Prerequisite: Core Course and MICR 8400: Molecular Principles of Bacteriology and Virology

Description:

The class provides a comprehensive study of pathogenic microbes and their unique and conserved mechanisms of virulence.

Credits: 2

Instructor: Derre, Isabelle

Time: 1:30pm – 3:30pm W – F2

Prerequisites:

Prerequisite: MICR 8401: Microbial Pathogenesis OR MICR 8410 Advanced Topics in Virology

Description:

This course will discuss the grant process including applications for federal and foundation grants, proposal writing and submissions, and grant reviews. A research proposal (based loosely on guidelines for NIH postdoctoral fellowship grant application) on a selected topic in Microbial Pathogenesis will be developed by each student (or student teams).

Credits: 2

Instructor: Cliffe, Anna

Time: 1:00pm – 2:30pm T – F1 & F2

Prerequisites:

Prerequisite: MICR 8400 or equivalent, or consent of the course organizers

Description:

This year’s focus will be the current topics on virus-host cell interactions.
This module will cover recent topics from papers published in the past 12 months.
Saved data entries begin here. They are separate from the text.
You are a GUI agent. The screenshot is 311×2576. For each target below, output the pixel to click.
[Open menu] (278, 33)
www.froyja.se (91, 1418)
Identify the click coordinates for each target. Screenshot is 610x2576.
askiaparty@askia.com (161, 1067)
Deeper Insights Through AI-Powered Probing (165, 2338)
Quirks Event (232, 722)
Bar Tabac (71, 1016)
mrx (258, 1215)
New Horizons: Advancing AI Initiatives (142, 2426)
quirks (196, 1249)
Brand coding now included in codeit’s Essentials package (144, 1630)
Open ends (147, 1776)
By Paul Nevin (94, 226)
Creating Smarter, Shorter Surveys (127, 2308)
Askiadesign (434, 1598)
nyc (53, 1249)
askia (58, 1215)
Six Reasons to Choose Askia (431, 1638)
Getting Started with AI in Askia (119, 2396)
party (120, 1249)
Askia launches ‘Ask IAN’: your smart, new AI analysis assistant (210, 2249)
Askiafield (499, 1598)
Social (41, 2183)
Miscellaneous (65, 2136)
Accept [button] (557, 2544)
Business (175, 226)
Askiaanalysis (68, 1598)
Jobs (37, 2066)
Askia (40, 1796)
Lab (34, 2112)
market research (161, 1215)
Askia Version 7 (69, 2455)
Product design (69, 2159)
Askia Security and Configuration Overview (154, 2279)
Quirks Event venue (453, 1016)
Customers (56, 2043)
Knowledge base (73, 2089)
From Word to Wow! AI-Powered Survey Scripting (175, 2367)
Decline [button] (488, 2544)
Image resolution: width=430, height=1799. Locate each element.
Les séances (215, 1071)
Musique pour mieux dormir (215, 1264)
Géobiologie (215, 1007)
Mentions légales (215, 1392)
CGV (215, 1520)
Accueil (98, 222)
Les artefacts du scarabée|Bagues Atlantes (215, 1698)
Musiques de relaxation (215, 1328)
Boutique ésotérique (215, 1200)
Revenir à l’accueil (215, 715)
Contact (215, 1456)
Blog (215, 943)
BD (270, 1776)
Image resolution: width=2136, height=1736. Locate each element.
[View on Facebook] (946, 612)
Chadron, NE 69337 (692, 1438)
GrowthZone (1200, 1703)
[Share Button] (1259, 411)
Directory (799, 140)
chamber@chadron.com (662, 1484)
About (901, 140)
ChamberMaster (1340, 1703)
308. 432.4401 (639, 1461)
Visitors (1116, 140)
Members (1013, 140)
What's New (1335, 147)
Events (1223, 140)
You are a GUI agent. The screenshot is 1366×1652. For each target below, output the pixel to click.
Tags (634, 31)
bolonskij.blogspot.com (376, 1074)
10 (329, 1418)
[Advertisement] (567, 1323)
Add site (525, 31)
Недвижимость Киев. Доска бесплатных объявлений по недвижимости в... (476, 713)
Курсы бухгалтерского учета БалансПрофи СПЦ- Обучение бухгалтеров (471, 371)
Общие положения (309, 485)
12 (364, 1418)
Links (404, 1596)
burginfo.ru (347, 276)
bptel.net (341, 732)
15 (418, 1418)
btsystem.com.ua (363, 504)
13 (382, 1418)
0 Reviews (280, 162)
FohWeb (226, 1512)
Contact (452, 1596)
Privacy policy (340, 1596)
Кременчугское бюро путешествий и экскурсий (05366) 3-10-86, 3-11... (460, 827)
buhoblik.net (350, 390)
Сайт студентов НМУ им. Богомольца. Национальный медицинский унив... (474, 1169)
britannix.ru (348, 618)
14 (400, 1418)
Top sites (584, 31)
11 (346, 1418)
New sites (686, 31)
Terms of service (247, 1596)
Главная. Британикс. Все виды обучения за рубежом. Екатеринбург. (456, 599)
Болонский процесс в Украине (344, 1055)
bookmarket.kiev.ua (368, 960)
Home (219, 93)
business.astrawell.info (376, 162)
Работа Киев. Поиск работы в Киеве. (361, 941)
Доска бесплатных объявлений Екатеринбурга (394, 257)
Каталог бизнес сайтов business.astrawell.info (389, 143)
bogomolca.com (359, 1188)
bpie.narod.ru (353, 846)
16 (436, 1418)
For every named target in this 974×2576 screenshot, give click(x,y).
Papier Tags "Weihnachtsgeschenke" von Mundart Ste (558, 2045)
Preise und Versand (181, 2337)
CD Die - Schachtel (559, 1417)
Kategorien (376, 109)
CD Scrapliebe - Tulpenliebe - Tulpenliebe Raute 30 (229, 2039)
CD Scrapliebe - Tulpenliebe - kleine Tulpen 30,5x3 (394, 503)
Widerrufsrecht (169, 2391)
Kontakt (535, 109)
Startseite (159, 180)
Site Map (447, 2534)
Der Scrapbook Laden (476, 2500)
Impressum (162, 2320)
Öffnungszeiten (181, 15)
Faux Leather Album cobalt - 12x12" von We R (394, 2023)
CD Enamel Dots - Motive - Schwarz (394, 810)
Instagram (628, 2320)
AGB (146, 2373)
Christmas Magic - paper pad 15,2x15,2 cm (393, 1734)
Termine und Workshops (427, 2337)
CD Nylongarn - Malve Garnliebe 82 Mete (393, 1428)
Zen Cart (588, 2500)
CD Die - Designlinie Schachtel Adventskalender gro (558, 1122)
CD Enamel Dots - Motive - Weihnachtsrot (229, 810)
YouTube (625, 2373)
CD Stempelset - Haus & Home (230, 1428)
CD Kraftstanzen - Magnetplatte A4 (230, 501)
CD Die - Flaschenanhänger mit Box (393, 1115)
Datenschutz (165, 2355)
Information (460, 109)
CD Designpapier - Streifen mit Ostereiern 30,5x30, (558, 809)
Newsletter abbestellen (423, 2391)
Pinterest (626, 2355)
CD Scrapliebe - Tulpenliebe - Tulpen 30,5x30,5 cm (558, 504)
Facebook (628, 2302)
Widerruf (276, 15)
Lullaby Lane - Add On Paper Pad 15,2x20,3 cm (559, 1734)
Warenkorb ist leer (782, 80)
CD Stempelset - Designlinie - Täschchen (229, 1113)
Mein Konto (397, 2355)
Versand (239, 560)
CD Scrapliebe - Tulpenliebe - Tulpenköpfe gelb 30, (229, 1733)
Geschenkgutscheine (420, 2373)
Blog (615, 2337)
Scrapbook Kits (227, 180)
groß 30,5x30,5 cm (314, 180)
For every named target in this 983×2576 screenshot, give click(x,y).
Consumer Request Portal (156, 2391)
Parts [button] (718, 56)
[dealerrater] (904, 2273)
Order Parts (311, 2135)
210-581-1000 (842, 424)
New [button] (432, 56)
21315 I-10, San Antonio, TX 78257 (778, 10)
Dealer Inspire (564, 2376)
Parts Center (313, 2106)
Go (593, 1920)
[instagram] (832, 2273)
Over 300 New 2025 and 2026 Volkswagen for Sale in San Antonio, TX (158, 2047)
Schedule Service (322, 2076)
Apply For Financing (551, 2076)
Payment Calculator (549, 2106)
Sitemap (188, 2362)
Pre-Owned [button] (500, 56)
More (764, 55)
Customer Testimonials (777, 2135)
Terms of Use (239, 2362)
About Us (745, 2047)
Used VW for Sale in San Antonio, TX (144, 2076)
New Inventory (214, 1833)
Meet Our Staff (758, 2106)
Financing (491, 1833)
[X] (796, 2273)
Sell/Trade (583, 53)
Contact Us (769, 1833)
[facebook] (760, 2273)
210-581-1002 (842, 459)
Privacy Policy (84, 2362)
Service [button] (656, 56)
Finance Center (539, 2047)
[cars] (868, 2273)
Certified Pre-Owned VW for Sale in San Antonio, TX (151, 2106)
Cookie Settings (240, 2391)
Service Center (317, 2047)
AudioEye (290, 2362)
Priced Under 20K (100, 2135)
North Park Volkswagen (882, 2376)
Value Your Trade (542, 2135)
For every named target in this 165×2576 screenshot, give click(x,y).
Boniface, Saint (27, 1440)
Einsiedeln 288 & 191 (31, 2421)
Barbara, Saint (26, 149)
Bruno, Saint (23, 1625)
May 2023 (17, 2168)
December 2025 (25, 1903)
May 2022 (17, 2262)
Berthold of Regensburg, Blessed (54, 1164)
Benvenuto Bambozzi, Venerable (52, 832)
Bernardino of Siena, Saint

Sessions will be based on published primary literature and will consist of discussions facilitated by the faculty with student participation heavily encouraged. Students will learn how to critically evaluate the primary literature and to clearly present scientific information. Topics will be focused primarily on host detection and defense mechanisms, and how viruses overcome these mechanisms to promote replication.
Session will consist of two journal articles/session. Each student enrolled in the course will present. Students are also required to write a short summary of the papers and discussion, which will be due prior to the following class.